EXCERPTED TEXT Start Marker
Enessa Arielah was born in Moscow during a time when being Jewish was something that could limit your freedom and place an invisible mark upon your life.
She grew up knowing exactly who she was, and knowing that her identity was not always safe to reveal.
Her father, Eliyahu, was a Sephardic Jew from a small village in Georgia. At 13, he saved enough money to buy a train ticket and leave for Moscow, an unusual feat for a young boy at that time. He ventured from his home just after the Communist revolution, searching for opportunity in the big city, not knowing a soul there.
He didn’t speak Russian and sold newspapers on the street, picking up garbage for food to survive and sleeping on public benches. Eventually he started to thrive and established a home and family.
Eliyahu met Enessa’s mother, Rose, at the Moscow Synagogue. Their eyes met from afar and they began to date, eventually marrying.
Rose wearing a KGB uniform during WWII
Eliyahu was a go-getter. Under Communist rule, he owned the largest liquor store in the center of Moscow. At the time, liquor was more valuable than gold. It opened doors and created connections. Government officials, including powerful people in Moscow, often gathered in the basement of his store. Through this work, Enessa’s father became deeply connected.
“No one in my family were Communists,” Enessa says. “But we knew how to serve Communists.”
EXCERPTED TEXT End Marker
DATA BELOW Start Marker
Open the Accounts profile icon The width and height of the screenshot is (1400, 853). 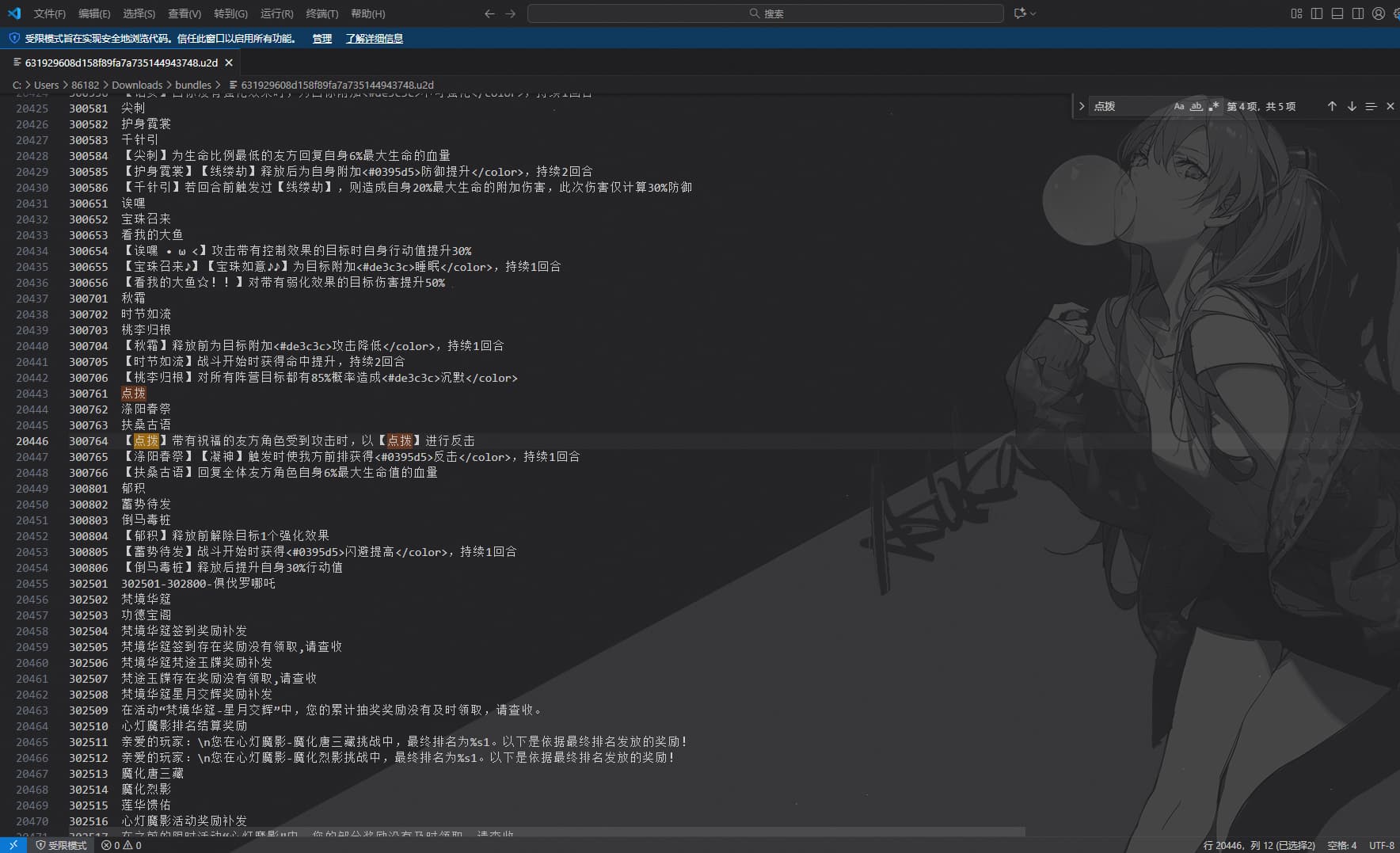pos(1379,13)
DATA BELOW End Marker
REQUIREMENT A =>
Answer these questions from the text about Enessa Arielah, one answer per line and marked the same way:
(i) Where did Enessa's father, Eliyahu, come from?
(ii) Where did Eliyahu and Rose meet?
(iii) What business did Eliyahu own under Communist rule?
REQUIREMENT B => Write what comes next in the text about Enessa Arielah, starting after its last sentence.

ANSWER BOX A =>
(i) A small village in Georgia
(ii) At the Moscow Synagogue
(iii) The largest liquor store in the center of Moscow

ANSWER BOX B =>
If officials needed liquor, Eliyahu could exchange it for food, clothing, furniture, medicine, or connections.
Eliyahu, around age 30
In Communist Russia, being Jewish was considered taboo. It was something one could never fully hide, even when one tried.
As a teenager, Enessa wore a Magen David necklace but kept it tucked under her shirt. She knew better than to display it openly.
“One day, when I was 15, something rose up inside of me,” she remembers. “I thought, I am tired of hiding who I am.”
Riding a public bus filled with people, she pulled out the Magen David from under her clothing for the first time.
Almost immediately, the atmosphere changed.
Enessa in Moscow, 1980
People began to stare and whisper. Then some passengers spit on her and others punched her.
“When I came to my bus stop, I jumped off,” Enessa recalls. “I had to wipe the spit from my clothes.”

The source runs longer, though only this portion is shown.